Unselfish devotion

Daily Reading for February 25 • John Roberts, Priest, 1949

The United States agent at the Shoshone Agency, Wyoming, writes of the Rev. John Roberts, missionary at that place:

There is an Episcopal minister in charge of the Indian school here. The school has now seventy-five scholars, and the present gentleman has been mainly instrumental in building it up. He has won my respect and confidence by his unselfish devotion to duty and the pluck and courage and energy he has displayed in meeting and fighting the discouragements in his path.

His salary is very small, and he has so many demands upon him for charity that he is kept poor all the time, and I have made up my mind to appeal to all the Churches I know (of all denominations), to aid him in his noble work.

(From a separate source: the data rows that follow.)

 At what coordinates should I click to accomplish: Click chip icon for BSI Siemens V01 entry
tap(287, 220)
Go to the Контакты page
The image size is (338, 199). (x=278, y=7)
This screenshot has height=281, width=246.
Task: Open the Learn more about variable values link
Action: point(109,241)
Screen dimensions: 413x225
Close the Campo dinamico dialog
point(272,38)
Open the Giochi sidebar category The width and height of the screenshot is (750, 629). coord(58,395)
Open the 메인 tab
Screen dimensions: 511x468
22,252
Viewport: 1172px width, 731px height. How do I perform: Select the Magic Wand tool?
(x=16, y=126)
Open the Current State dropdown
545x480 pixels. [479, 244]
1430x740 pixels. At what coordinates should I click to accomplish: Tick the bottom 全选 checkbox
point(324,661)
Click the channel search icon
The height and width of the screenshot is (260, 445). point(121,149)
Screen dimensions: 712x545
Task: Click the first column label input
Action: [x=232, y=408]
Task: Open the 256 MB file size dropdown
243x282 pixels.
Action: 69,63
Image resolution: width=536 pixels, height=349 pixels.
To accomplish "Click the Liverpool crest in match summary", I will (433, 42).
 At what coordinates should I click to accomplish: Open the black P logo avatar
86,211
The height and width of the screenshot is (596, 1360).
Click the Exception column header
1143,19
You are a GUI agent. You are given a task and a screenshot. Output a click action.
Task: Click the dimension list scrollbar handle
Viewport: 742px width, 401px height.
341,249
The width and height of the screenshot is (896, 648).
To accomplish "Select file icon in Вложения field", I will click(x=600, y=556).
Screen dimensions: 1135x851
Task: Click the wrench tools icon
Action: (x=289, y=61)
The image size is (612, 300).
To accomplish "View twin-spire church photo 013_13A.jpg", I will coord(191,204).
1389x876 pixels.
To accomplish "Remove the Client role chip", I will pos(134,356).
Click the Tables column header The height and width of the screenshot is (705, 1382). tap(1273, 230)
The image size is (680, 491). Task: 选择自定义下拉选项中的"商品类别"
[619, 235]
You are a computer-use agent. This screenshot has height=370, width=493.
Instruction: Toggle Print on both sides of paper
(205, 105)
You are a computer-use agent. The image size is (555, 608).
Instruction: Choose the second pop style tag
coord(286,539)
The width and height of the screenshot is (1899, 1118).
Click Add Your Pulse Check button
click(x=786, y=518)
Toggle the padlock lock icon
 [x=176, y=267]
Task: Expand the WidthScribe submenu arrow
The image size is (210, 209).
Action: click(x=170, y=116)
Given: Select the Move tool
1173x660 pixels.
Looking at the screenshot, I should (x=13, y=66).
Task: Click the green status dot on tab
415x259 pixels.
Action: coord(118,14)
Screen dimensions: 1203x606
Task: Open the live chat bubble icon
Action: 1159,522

There is no more urgent demand upon the Christian denominations than the sufferings among these people. No foreign mission can compare with it. These people are ours; they, by God’s Providence, are thrown on our shoulders, and while the government does much for them, it does not propose to meet the demands of delicacies for the sick-bed in the tipis; a cup of tea or a lemonade for a famished child has to fall to the minister’s care.

The agencies further east get the attention of religious people, but ’way here, under the cliffs of the Rocky Mountains, these two tribes, Shoshones and Arapahoes, get very little, and often what they do get is injudiciously sent. Even small sums of money sent to the minister or myself would be directed in the right way.

Please, if possible, speak a good word to the Churches of my State for these poor people. . . . It is encouraging to see how Mr. Roberts has drilled the children in the services and the Prayer Book, and he has a nice little chapel, the gift of some lady in the North. Even the smallest sums sent to him will aid more than you can imagine.

From an appeal for support of the Roberts Mission made in the classified advertisements section of The Churchman (April 3, 1886).